Data items:
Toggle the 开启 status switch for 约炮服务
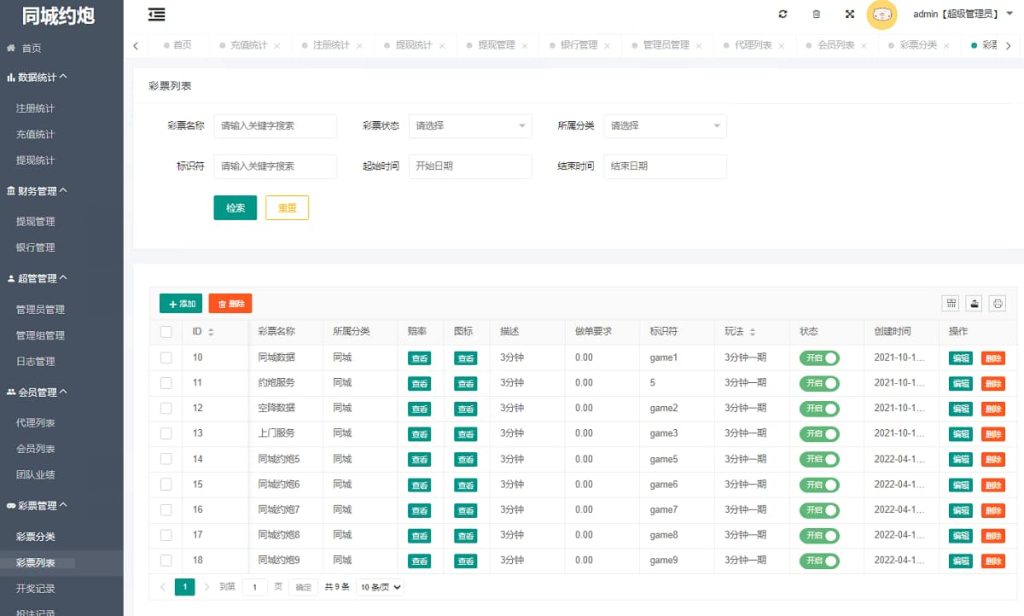Screen dimensions: 1024x616 coord(821,383)
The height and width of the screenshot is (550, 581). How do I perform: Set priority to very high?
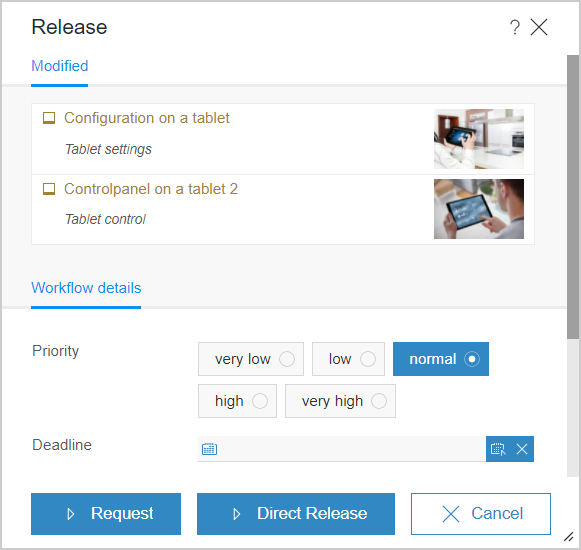click(341, 401)
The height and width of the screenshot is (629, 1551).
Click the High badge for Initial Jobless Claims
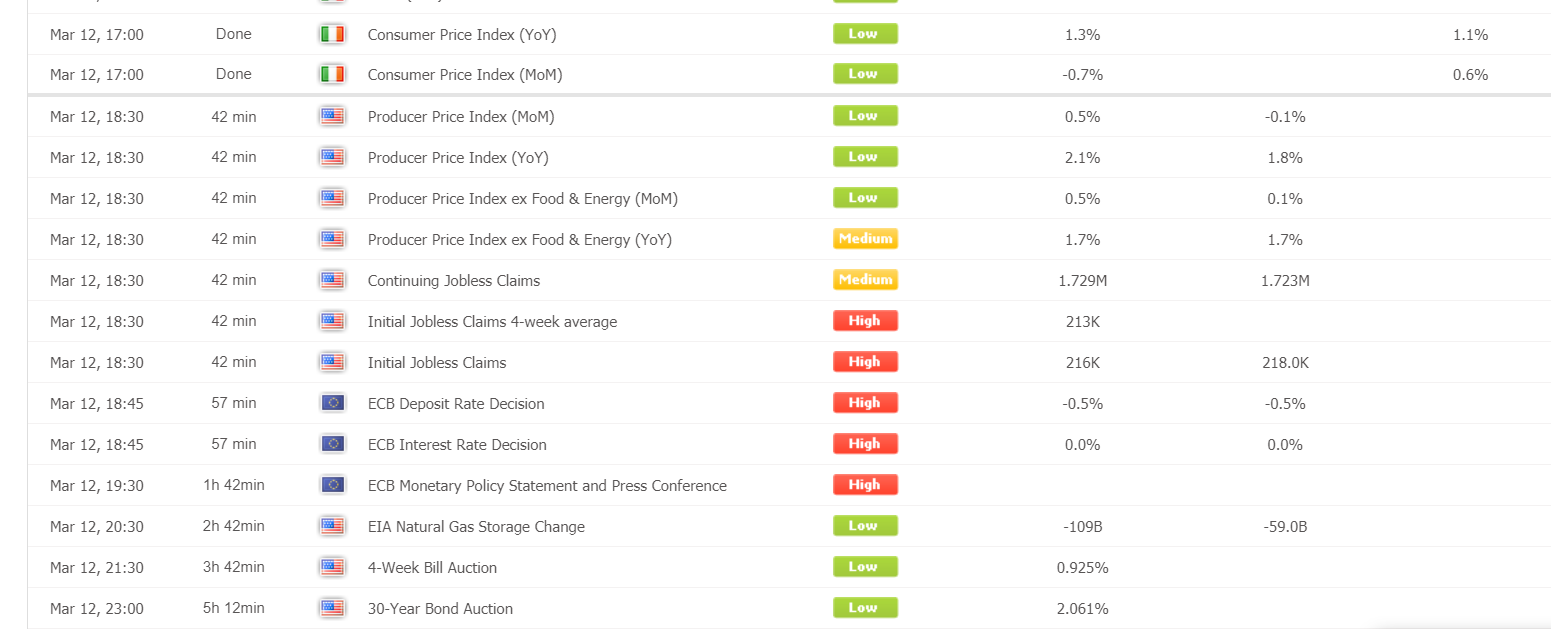click(x=865, y=362)
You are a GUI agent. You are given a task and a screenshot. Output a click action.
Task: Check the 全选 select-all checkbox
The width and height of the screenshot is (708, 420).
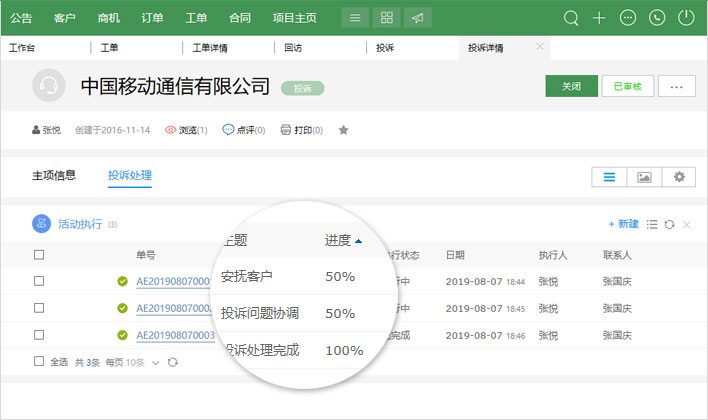[x=39, y=361]
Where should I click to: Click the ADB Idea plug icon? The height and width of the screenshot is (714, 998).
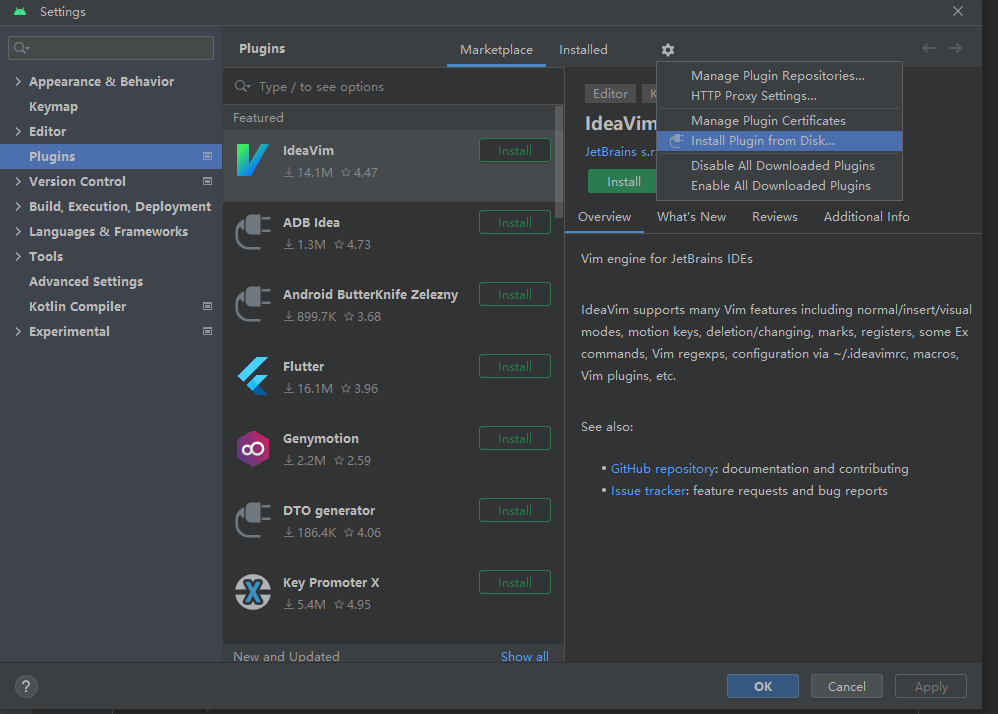point(253,232)
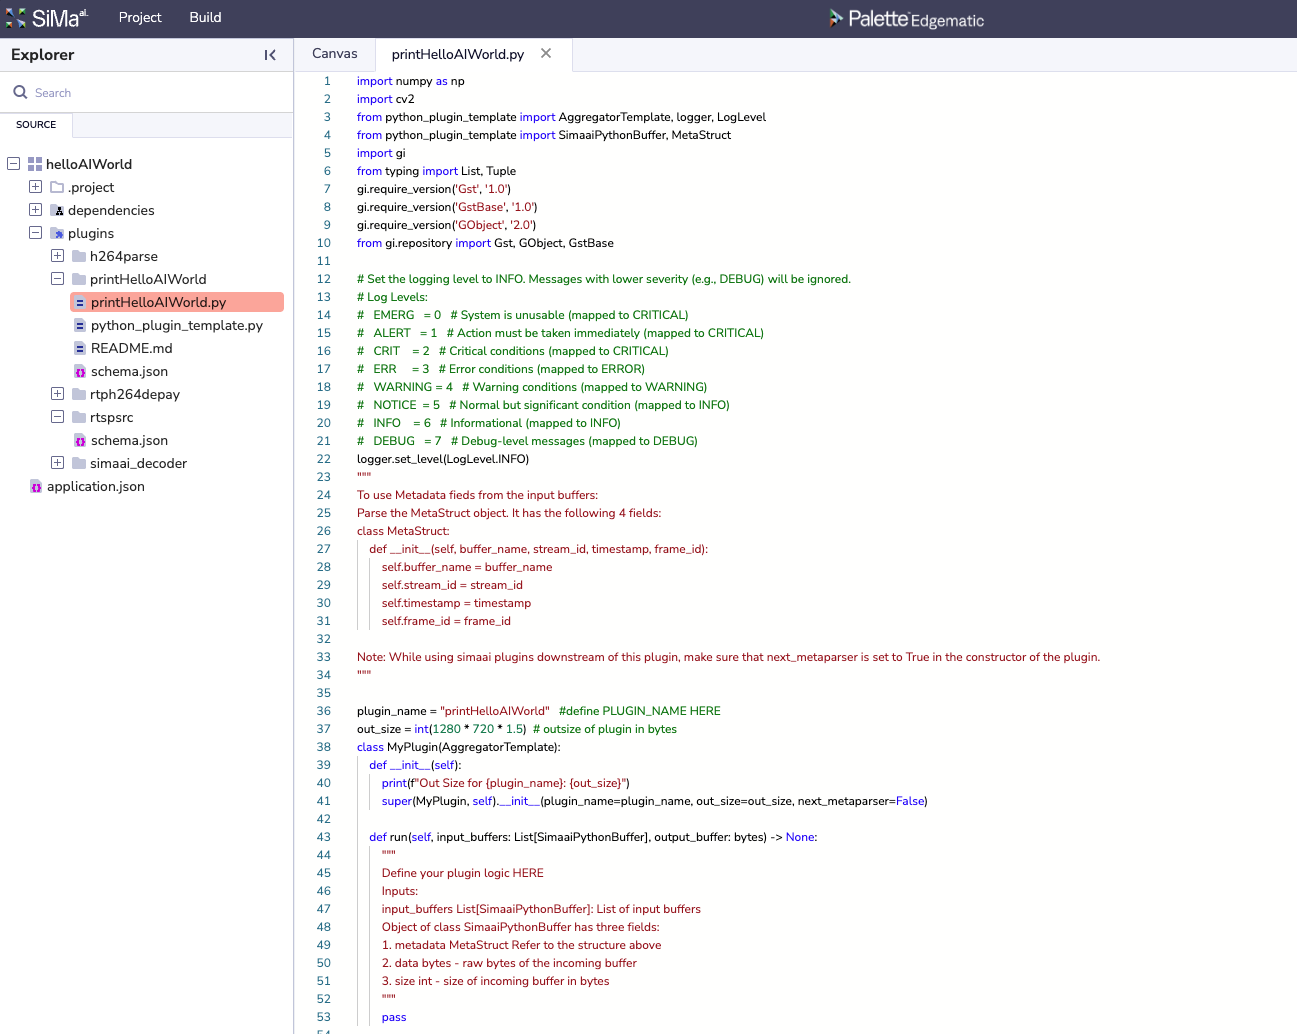Image resolution: width=1297 pixels, height=1034 pixels.
Task: Click the helloAIWorld project grid icon
Action: [x=35, y=164]
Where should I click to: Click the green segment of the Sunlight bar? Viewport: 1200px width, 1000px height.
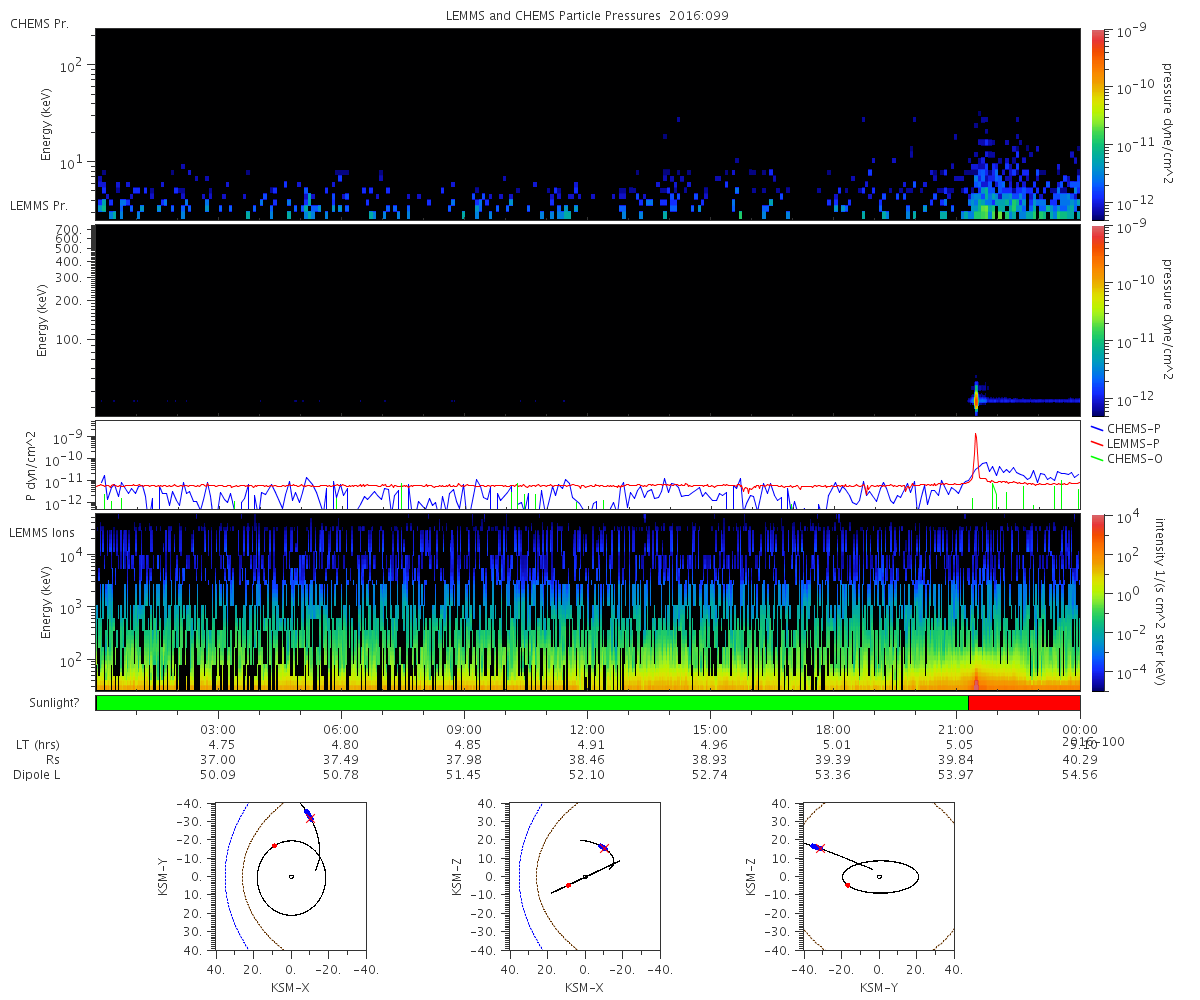click(531, 703)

**HOW TO COMPLETE THIS TASK:**
Retype, exactly and only, the lines from the one containing "Where should I click to: Click the green" through the end of the entries, both ends included, and omit all pictures.

**TASK SOLUTION:**
Where should I click to: Click the green segment of the Sunlight bar? Viewport: 1200px width, 1000px height.
click(531, 703)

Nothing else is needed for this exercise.